### Requirement
Reproduce every one of the records below word for word, without changing anything.

┌─ Given information

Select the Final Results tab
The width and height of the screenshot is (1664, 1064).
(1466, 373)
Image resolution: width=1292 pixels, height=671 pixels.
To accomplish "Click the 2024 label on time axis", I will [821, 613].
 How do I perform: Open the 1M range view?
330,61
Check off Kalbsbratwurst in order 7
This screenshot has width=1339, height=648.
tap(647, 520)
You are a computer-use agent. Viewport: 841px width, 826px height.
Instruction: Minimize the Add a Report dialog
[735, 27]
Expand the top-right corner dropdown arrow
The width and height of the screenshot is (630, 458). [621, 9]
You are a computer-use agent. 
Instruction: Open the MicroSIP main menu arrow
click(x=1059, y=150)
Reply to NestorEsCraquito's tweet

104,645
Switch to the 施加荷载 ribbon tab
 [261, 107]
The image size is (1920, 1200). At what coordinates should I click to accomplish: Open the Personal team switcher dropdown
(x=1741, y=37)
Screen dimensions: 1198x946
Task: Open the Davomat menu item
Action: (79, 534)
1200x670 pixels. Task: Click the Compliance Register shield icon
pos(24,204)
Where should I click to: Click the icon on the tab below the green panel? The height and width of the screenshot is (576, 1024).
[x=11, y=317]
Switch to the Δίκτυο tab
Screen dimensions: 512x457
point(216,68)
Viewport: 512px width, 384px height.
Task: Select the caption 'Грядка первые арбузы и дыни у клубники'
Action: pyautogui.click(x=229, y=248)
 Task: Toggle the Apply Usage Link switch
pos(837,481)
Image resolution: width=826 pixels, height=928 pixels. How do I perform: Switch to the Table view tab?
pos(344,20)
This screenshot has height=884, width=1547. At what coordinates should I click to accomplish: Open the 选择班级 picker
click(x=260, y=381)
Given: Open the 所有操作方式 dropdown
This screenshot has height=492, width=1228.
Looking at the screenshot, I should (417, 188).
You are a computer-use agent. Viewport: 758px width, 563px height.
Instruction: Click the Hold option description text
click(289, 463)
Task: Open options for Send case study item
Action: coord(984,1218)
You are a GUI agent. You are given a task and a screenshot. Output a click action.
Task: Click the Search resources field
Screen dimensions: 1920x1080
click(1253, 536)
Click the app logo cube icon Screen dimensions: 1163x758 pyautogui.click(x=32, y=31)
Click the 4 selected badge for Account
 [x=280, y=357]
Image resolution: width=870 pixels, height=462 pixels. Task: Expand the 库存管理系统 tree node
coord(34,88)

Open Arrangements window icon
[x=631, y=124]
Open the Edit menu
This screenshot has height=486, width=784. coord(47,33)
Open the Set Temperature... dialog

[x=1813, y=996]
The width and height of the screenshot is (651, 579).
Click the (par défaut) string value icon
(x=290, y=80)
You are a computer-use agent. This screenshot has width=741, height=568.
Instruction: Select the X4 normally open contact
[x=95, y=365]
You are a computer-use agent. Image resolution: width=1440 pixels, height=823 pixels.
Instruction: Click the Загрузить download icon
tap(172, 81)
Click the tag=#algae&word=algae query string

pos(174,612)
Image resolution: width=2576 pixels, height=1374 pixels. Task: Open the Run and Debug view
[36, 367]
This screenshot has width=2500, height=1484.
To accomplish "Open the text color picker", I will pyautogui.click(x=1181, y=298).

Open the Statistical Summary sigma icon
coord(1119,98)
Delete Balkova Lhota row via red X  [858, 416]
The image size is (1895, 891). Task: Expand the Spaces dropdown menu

└─

### Exercise result
Select the Final Results tab
The width and height of the screenshot is (1664, 1064).
(1466, 373)
Image resolution: width=1292 pixels, height=671 pixels.
To accomplish "Click the 2024 label on time axis", I will [821, 613].
 How do I perform: Open the 1M range view?
330,61
Check off Kalbsbratwurst in order 7
This screenshot has width=1339, height=648.
tap(647, 520)
You are a computer-use agent. Viewport: 841px width, 826px height.
Instruction: Minimize the Add a Report dialog
[735, 27]
Expand the top-right corner dropdown arrow
The width and height of the screenshot is (630, 458). [621, 9]
You are a computer-use agent. 
Instruction: Open the MicroSIP main menu arrow
click(x=1059, y=150)
Reply to NestorEsCraquito's tweet

104,645
Switch to the 施加荷载 ribbon tab
 [261, 107]
The image size is (1920, 1200). At what coordinates should I click to accomplish: Open the Personal team switcher dropdown
(x=1741, y=37)
Screen dimensions: 1198x946
Task: Open the Davomat menu item
Action: (79, 534)
1200x670 pixels. Task: Click the Compliance Register shield icon
pos(24,204)
Where should I click to: Click the icon on the tab below the green panel? The height and width of the screenshot is (576, 1024).
[x=11, y=317]
Switch to the Δίκτυο tab
Screen dimensions: 512x457
point(216,68)
Viewport: 512px width, 384px height.
Task: Select the caption 'Грядка первые арбузы и дыни у клубники'
Action: pyautogui.click(x=229, y=248)
 Task: Toggle the Apply Usage Link switch
pos(837,481)
Image resolution: width=826 pixels, height=928 pixels. How do I perform: Switch to the Table view tab?
pos(344,20)
This screenshot has height=884, width=1547. At what coordinates should I click to accomplish: Open the 选择班级 picker
click(x=260, y=381)
Given: Open the 所有操作方式 dropdown
This screenshot has height=492, width=1228.
Looking at the screenshot, I should (417, 188).
You are a computer-use agent. Viewport: 758px width, 563px height.
Instruction: Click the Hold option description text
click(289, 463)
Task: Open options for Send case study item
Action: coord(984,1218)
You are a GUI agent. You are given a task and a screenshot. Output a click action.
Task: Click the Search resources field
Screen dimensions: 1920x1080
click(1253, 536)
Click the app logo cube icon Screen dimensions: 1163x758 pyautogui.click(x=32, y=31)
Click the 4 selected badge for Account
 [x=280, y=357]
Image resolution: width=870 pixels, height=462 pixels. Task: Expand the 库存管理系统 tree node
coord(34,88)

Open Arrangements window icon
[x=631, y=124]
Open the Edit menu
This screenshot has height=486, width=784. coord(47,33)
Open the Set Temperature... dialog

[x=1813, y=996]
The width and height of the screenshot is (651, 579).
Click the (par défaut) string value icon
(x=290, y=80)
You are a computer-use agent. This screenshot has width=741, height=568.
Instruction: Select the X4 normally open contact
[x=95, y=365]
You are a computer-use agent. Image resolution: width=1440 pixels, height=823 pixels.
Instruction: Click the Загрузить download icon
tap(172, 81)
Click the tag=#algae&word=algae query string

pos(174,612)
Image resolution: width=2576 pixels, height=1374 pixels. Task: Open the Run and Debug view
[36, 367]
This screenshot has width=2500, height=1484.
To accomplish "Open the text color picker", I will pyautogui.click(x=1181, y=298).

Open the Statistical Summary sigma icon
coord(1119,98)
Delete Balkova Lhota row via red X  [858, 416]
The image size is (1895, 891). Task: Expand the Spaces dropdown menu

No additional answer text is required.